* **REQUIRED ACTION 1**
Reproduce the stretch of the ntop geolocation how-to from "HowTo Geolocate ntop" through "Maps or Marble.", word for word.
* **REQUIRED ACTION 2**
According to the ntop geolocation how-to, what is one of the goals of the NST WUI?

* **PASSAGE PROVIDED**
━━━━━━

HowTo Geolocate ntop Data
Overview
This HowTo explains the procedure for setting up an ntop session and producing on demand host geolocations rendered on either a Mercator World Map projection or on a KML Earth Browser such as Google Earth, Google Maps or Marble.
One of the goals of the NST WUI is to provide a web-based front-end to numerous open source network security applications. Trying to build out a web-based interface that has a common look-and-feel across the vast spectrum of applications is a daunting task. Once an NST WUI interface is mastered, it will become a routine task for the network security administrator to use it across different NST systems and network infrastructure environments.
Before diving into producing ntop Hosts Geolocations, one needs to understand best practices on how to setup an ntop session as a Host data source collector. This first involves getting ntop up and running using its NST WUI management interface and then secondly controlling how much data ntop is configured to collect using ntop administrative settings.
ntop Setup Management
This section describes how to setup an ntop session using the NST WUI. The screen shot below shows one how to locate the ntop Management page using the NST menu bar.
Network Interface(s)

━━━━━━

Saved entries
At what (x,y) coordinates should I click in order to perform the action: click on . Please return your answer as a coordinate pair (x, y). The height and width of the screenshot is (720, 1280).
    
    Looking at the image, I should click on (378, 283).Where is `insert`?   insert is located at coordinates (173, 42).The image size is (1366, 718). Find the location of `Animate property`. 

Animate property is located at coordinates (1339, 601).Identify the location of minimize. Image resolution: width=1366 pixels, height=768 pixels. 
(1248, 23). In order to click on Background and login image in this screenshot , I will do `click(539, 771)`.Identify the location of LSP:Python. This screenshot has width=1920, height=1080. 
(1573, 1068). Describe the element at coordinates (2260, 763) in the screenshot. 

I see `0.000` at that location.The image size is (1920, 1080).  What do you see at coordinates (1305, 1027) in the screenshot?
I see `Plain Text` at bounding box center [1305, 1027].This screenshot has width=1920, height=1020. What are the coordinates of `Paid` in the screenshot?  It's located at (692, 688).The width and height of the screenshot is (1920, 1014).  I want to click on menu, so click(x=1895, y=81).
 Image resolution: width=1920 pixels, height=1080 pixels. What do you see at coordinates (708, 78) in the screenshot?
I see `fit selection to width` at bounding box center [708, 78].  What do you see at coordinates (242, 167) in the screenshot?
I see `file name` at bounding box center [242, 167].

━━━━━━

* **EXERCISE ANSWER 1**
HowTo Geolocate ntop Data
Overview
This HowTo explains the procedure for setting up an ntop session and producing on demand host geolocations rendered on either a Mercator World Map projection or on a KML Earth Browser such as Google Earth, Google Maps or Marble.

* **EXERCISE ANSWER 2**
To provide a web-based front-end to numerous open source network security applications.